## Your task
Treat the line with "At what coordinates should I click to accomplish: Click Paraguay" as the starting point. Write it out and every line after it through the end of the listing below, exactly.
※ ※ ※
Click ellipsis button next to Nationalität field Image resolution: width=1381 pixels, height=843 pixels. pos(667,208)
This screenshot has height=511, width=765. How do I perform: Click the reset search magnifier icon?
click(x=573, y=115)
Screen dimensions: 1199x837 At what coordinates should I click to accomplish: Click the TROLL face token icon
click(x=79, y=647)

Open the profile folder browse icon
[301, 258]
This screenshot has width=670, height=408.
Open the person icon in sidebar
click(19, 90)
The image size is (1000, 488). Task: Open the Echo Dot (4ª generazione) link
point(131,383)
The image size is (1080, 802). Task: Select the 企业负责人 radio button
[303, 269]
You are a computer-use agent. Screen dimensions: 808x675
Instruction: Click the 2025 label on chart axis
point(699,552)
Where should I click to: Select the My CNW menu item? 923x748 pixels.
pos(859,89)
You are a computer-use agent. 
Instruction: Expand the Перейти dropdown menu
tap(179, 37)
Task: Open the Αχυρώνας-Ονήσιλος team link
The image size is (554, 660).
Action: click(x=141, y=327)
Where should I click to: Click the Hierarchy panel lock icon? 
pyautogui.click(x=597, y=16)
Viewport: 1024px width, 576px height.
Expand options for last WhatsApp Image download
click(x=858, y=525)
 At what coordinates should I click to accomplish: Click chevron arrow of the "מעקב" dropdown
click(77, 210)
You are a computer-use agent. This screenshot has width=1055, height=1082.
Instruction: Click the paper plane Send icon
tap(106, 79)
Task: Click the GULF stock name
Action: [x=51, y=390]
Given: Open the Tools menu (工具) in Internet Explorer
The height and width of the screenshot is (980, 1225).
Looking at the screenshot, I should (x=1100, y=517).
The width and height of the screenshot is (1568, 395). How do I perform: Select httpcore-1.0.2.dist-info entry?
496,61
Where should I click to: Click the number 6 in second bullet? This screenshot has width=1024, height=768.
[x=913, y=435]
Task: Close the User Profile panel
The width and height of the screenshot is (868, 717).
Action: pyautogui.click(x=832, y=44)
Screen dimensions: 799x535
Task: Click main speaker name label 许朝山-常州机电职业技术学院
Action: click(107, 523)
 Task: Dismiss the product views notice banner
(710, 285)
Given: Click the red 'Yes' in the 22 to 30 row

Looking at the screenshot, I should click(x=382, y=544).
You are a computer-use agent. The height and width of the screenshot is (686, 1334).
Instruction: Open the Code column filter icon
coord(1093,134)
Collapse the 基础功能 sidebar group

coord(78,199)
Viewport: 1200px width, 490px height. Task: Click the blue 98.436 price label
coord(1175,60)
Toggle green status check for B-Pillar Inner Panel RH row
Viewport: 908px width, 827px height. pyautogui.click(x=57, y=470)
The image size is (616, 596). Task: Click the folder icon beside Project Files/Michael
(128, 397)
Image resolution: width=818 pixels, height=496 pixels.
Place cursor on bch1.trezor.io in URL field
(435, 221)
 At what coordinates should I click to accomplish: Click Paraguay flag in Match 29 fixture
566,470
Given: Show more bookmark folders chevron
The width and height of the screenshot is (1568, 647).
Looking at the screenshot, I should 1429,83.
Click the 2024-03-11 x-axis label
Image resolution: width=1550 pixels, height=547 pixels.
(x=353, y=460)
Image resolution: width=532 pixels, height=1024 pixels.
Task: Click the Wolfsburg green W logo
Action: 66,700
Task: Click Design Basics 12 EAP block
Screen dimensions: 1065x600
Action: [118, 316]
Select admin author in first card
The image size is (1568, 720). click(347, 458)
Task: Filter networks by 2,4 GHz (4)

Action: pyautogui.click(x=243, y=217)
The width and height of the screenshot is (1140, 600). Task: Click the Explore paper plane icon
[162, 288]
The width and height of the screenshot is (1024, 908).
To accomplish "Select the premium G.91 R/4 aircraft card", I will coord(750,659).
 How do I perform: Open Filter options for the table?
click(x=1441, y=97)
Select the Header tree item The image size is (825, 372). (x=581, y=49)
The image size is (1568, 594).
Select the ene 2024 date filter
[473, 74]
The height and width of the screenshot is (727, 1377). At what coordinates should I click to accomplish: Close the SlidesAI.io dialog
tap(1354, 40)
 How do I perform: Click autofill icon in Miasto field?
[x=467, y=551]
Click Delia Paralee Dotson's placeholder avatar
※ ※ ※
## Expected answer
 At what coordinates should I click to accomplish: Click Paraguay flag in Match 29 fixture
566,470
Given: Show more bookmark folders chevron
The width and height of the screenshot is (1568, 647).
Looking at the screenshot, I should 1429,83.
Click the 2024-03-11 x-axis label
Image resolution: width=1550 pixels, height=547 pixels.
(x=353, y=460)
Image resolution: width=532 pixels, height=1024 pixels.
Task: Click the Wolfsburg green W logo
Action: 66,700
Task: Click Design Basics 12 EAP block
Screen dimensions: 1065x600
Action: [118, 316]
Select admin author in first card
The image size is (1568, 720). click(347, 458)
Task: Filter networks by 2,4 GHz (4)

Action: pyautogui.click(x=243, y=217)
The width and height of the screenshot is (1140, 600). Task: Click the Explore paper plane icon
[162, 288]
The width and height of the screenshot is (1024, 908).
To accomplish "Select the premium G.91 R/4 aircraft card", I will coord(750,659).
 How do I perform: Open Filter options for the table?
click(x=1441, y=97)
Select the Header tree item The image size is (825, 372). (x=581, y=49)
The image size is (1568, 594).
Select the ene 2024 date filter
[473, 74]
The height and width of the screenshot is (727, 1377). At what coordinates should I click to accomplish: Close the SlidesAI.io dialog
tap(1354, 40)
 How do I perform: Click autofill icon in Miasto field?
[x=467, y=551]
Click Delia Paralee Dotson's placeholder avatar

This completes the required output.